==========
iRODS zone
==========

Currently, iRODS zones are a main system for storing data
and their metadata in the platform.

The integrated rule-oriented data system (iRODS)
is a solution which offers abstraction of physical
data storage systems in the form of datasets and
collections similar to the normal computer files
and folders. Apart from this, it also implements
a custom binary data transfer protocol which uses
multiple parallel TCP streams to transfer data
between the instances. Each zone uses an SQL server
to store the hierarchy of datasets/collections
and their metadata. The data transfers are encrypted using TLS.
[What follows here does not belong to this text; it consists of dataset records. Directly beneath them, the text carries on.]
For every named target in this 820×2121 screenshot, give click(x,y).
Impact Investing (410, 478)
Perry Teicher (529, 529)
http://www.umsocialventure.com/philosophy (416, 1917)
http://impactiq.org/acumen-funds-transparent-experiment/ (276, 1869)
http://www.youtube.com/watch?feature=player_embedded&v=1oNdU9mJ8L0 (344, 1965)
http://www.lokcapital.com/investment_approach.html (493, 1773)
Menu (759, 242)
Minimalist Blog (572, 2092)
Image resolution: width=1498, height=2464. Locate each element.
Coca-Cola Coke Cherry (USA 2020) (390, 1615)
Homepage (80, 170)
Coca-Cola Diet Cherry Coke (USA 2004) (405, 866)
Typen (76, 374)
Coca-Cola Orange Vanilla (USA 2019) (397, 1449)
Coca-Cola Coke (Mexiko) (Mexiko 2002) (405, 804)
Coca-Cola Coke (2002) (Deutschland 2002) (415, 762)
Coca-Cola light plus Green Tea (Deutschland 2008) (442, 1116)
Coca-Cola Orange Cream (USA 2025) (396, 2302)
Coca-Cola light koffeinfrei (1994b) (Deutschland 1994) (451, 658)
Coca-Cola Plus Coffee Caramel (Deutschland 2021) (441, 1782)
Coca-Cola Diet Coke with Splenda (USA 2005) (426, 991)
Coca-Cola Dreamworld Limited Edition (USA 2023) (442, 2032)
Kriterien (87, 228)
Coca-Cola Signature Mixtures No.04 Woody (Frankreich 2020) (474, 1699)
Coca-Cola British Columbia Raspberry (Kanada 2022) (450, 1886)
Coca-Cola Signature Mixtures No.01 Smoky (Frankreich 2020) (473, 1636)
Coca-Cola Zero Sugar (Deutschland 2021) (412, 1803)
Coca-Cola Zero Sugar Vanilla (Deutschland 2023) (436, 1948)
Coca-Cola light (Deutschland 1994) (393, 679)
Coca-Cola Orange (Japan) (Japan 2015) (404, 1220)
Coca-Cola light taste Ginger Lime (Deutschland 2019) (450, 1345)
Basic iRODS deployment is a so-called zone,
which has its own set of users and a storage
assigned on a local storage array. Each zone
maintains its own tree of datasets/collections
and their metadata and enforces its access rules.
Multiple zones can set up a federation between
them and use the same parallel transfer protocol
to move data between them. Therefore, it is assumed
that each location providing storage resources
to the platform deploys its own iRODS zone and
federates with others as needed.

.. image:: irods_zones.png
   :target: ../../_images/irods_zones.png


--------------------------
Reasons for choosing iRODS
--------------------------

When designing the data management system
for the **LEXIS Platform** and choosing right
data back-end technology, there were several
requirements to be fulfilled. These included:

- Unified access to LEXIS data in a file-system-like semantics
- Reliability and redundancy
- Support for diverse storage back-end systems
- Support for the LEXIS AAI
- Support for storage policies, for example selective data mirroring
- Support for metadata and persistent identifiers in the system
- Support for system access via REST APIs

Excellent open systems in this sector are,
for example, iRODS, Onedata, Rucio and dCache.
However, the best fitting system for the **LEXIS Platform**
was iRODS. It stands out for its intuitive file-system-like
semantics, flexibility in storage policies
and metadata it stores, file-system-like view on all data,
high-availability setup, its support for various
storage back-ends, support for implementing storage
and mirroring policies, various iRODS clients available
and, most of all, for its integration
in the feature-rich European projects.

----------------------------------------------------------------------
Managing users and projects through iRODS-Keycloak syncing mechanism
----------------------------------------------------------------------

In previous version, one of the limitations
of the iRODS system was its inability to use
OpenID/JWT tokens as means for authentication
to its API directly. It was realised via
a token broker and a user metadata stored
in the user account.

In the latest version of the DDI,
there is `iRODS HTTP API <https://github.com/irods/irods_client_http_api>`_
service integrated that supports OpenID/JWT
authentication natively. This allows direct
authentication of every call coming to the API
without a need of additional broker service.
The HTTP API provides a unified RESTful interface
to the iRODS system that can be used by various
clients, like DDI, portal, and others.

However, iRODS still requires a mechanism
to periodically synchronise the LEXIS projects
and their associated users across zones based
on their assignment to a specific LEXIS project.
The script queries UserOrg service and synchronises
the projects and users.

For data resources,
it maintains and enforces a structure of collections
(folders) in each iRODS zone.
For users, it keeps
the user accounts synchronised in each associated zone.
For projects, it keeps iRODS groups, where users
are assigned to the groups. The project assignment
to data resource is done via group ACL permissions
on the collections. This approach allows to maintain
the access rights across the federation according
to the users' role in each project.

------------------------------------------------------
Tracking data resources across iRODS zones
------------------------------------------------------

In version 2.4.0 of the DDI, a new iRODS zone structure
was introduced. Each data resource, representing storage
allocated to a computational project, is mapped to its
own iRODS collection.

This structure enables tracking of individual data resources,
allowing us to notify users when a resource reaches its capacity limit.
In addition, because LEXIS projects are represented as iRODS groups,
data resources can be easily shared between LEXIS projects when needed.

Overall, this mechanism reflects real-world computational allocations
and storage resources within the iRODS zone.